### Instruction
Could you edit the stretch of lines from the one containing "Task: Click the Amazon" through the one containing "Action: (305, 247)" so that "hamburger menu" becomes "navigation menu", with everything else left unchanged, and return only those lines?

— Start Dataset content —

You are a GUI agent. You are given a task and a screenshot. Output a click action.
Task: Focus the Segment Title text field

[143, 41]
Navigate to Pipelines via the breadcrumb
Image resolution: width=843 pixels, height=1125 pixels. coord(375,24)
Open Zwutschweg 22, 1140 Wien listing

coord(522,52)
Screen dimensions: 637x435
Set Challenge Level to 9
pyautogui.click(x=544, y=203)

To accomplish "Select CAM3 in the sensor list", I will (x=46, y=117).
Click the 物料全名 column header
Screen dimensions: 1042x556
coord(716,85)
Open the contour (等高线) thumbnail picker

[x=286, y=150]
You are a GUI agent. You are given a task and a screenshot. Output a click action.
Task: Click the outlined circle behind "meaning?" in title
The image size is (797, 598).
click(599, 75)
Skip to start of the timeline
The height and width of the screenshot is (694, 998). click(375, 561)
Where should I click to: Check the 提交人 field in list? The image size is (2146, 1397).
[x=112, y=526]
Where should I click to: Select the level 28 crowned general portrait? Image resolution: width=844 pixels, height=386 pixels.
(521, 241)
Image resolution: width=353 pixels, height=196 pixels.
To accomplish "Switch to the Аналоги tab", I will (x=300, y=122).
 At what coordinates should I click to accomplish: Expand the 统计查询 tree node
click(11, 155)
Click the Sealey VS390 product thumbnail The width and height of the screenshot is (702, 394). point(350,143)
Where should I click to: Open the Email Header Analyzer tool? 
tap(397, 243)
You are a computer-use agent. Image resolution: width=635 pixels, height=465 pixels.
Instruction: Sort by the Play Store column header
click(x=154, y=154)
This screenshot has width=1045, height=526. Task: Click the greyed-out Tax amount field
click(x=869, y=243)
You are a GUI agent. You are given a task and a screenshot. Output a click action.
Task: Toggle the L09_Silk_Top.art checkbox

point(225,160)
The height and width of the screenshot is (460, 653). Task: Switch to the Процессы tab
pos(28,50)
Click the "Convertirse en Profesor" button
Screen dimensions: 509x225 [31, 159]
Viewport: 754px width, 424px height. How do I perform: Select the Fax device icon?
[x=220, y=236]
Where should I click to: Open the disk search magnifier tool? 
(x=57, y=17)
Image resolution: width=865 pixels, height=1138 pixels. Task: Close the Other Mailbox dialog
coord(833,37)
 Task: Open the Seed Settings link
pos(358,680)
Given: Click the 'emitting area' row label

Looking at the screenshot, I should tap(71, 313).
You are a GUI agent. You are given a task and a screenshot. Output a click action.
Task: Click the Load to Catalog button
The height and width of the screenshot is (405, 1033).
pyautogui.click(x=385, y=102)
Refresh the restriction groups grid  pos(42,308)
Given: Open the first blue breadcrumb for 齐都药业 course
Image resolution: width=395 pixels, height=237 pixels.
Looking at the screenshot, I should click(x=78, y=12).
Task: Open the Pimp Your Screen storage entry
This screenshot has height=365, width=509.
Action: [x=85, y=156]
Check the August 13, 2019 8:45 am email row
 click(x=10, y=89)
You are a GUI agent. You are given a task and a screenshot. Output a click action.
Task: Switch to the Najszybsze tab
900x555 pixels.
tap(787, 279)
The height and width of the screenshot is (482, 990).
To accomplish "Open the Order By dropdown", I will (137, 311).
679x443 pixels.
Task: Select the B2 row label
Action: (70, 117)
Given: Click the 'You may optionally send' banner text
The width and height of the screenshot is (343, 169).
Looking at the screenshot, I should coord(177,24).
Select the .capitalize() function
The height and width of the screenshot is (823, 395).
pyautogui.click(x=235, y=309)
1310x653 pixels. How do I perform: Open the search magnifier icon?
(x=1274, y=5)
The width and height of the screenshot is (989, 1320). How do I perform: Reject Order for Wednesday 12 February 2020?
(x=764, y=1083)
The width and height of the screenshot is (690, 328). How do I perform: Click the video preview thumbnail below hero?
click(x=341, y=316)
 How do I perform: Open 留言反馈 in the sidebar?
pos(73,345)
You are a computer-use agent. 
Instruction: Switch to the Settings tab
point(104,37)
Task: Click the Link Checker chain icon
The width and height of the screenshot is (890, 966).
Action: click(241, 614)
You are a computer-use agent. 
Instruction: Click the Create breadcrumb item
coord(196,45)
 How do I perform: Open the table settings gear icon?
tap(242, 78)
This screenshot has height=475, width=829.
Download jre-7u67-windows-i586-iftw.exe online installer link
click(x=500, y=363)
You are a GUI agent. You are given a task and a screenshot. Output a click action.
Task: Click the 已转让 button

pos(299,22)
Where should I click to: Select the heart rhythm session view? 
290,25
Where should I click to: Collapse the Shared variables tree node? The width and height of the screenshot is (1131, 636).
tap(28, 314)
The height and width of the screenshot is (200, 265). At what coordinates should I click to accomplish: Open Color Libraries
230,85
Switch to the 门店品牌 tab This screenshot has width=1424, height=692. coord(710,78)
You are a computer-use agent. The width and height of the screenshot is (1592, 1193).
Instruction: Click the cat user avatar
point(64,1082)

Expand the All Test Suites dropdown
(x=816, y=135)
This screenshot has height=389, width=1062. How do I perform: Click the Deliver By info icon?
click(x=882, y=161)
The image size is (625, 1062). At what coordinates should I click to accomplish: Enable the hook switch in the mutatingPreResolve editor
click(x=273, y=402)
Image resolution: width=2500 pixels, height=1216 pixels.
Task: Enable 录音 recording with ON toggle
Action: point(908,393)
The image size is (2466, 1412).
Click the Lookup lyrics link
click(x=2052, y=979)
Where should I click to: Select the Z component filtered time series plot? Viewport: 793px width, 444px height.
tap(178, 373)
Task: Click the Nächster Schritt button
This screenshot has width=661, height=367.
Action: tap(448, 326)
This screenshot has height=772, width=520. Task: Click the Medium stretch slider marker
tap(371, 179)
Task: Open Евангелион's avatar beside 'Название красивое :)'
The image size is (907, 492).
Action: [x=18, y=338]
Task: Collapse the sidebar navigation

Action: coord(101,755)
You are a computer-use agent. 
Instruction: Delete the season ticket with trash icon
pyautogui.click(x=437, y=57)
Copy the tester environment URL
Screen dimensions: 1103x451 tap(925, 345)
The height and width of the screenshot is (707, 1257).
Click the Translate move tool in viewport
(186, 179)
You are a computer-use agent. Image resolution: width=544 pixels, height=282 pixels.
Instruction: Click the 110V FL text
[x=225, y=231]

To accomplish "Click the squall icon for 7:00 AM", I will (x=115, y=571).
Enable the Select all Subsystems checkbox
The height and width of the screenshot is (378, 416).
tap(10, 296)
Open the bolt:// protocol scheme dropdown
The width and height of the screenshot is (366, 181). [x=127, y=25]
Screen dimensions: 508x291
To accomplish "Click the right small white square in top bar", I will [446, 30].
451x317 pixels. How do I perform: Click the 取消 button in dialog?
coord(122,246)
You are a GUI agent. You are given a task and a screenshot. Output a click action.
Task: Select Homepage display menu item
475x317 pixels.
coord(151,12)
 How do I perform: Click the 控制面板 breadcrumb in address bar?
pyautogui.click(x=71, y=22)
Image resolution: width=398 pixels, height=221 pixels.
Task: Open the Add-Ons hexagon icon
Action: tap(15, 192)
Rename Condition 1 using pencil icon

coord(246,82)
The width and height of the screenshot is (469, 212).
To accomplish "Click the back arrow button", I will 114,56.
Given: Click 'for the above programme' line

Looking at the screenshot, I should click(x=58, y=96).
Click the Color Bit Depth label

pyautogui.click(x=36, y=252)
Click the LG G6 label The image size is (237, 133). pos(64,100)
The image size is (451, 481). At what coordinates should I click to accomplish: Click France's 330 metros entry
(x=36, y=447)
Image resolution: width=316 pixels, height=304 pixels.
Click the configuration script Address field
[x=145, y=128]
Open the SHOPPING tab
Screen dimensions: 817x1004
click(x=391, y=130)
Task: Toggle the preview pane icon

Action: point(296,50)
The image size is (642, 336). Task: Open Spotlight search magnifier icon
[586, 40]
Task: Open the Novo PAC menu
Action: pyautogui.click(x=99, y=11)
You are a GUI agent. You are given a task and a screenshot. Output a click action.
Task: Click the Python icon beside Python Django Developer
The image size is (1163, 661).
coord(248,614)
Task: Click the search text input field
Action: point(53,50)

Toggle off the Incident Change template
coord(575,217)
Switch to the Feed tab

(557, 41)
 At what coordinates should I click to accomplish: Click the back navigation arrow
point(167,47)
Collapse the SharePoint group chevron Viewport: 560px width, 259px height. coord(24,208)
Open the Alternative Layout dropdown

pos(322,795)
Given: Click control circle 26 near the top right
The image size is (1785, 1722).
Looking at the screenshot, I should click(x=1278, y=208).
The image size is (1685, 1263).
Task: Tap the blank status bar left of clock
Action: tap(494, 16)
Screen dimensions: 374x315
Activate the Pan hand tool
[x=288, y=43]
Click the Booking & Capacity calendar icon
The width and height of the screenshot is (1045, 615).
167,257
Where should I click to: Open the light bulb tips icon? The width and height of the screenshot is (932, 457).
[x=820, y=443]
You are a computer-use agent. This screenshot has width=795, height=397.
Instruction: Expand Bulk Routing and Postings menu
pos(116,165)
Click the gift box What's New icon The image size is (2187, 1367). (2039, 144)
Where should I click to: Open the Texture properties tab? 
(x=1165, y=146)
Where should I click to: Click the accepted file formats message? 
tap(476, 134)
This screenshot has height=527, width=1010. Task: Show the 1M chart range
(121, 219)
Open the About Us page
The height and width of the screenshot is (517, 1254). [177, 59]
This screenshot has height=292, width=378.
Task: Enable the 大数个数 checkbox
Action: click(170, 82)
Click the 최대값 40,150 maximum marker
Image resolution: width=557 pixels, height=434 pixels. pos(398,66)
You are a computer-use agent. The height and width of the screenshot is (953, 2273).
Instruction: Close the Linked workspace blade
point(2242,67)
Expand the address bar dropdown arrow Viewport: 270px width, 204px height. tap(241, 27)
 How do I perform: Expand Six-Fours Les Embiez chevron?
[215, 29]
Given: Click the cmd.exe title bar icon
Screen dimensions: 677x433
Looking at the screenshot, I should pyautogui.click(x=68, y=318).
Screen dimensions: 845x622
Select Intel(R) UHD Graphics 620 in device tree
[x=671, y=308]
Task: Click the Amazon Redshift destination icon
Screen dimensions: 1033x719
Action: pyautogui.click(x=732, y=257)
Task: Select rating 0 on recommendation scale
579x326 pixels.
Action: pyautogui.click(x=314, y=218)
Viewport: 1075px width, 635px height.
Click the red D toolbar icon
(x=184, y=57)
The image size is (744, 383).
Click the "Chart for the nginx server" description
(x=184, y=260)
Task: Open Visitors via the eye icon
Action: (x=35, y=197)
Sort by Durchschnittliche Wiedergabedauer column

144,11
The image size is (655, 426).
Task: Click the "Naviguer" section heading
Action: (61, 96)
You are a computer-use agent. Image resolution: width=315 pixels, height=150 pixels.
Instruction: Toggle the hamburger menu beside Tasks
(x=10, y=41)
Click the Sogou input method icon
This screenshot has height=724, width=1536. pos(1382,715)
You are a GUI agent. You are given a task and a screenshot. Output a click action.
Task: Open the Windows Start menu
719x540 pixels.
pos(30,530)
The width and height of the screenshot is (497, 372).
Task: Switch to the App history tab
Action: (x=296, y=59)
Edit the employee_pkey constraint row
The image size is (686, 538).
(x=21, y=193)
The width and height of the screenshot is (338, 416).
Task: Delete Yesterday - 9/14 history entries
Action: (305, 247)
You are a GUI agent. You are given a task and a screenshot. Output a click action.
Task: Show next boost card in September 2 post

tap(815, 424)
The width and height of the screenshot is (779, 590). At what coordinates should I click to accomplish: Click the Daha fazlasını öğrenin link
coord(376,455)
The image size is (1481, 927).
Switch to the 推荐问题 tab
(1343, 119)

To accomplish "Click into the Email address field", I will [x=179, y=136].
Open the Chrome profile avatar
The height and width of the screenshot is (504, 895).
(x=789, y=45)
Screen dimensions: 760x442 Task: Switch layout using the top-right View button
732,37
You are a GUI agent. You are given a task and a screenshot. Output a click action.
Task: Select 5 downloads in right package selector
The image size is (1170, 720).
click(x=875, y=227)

— End Dataset content —

### Output for this exercise
Task: Click the Amazon Redshift destination icon
Screen dimensions: 1033x719
Action: pyautogui.click(x=732, y=257)
Task: Select rating 0 on recommendation scale
579x326 pixels.
Action: pyautogui.click(x=314, y=218)
Viewport: 1075px width, 635px height.
Click the red D toolbar icon
(x=184, y=57)
The image size is (744, 383).
Click the "Chart for the nginx server" description
(x=184, y=260)
Task: Open Visitors via the eye icon
Action: (x=35, y=197)
Sort by Durchschnittliche Wiedergabedauer column

144,11
The image size is (655, 426).
Task: Click the "Naviguer" section heading
Action: (61, 96)
You are a computer-use agent. Image resolution: width=315 pixels, height=150 pixels.
Instruction: Toggle the navigation menu beside Tasks
(x=10, y=41)
Click the Sogou input method icon
This screenshot has height=724, width=1536. pos(1382,715)
You are a GUI agent. You are given a task and a screenshot. Output a click action.
Task: Open the Windows Start menu
719x540 pixels.
pos(30,530)
The width and height of the screenshot is (497, 372).
Task: Switch to the App history tab
Action: (x=296, y=59)
Edit the employee_pkey constraint row
The image size is (686, 538).
(x=21, y=193)
The width and height of the screenshot is (338, 416).
Task: Delete Yesterday - 9/14 history entries
Action: (305, 247)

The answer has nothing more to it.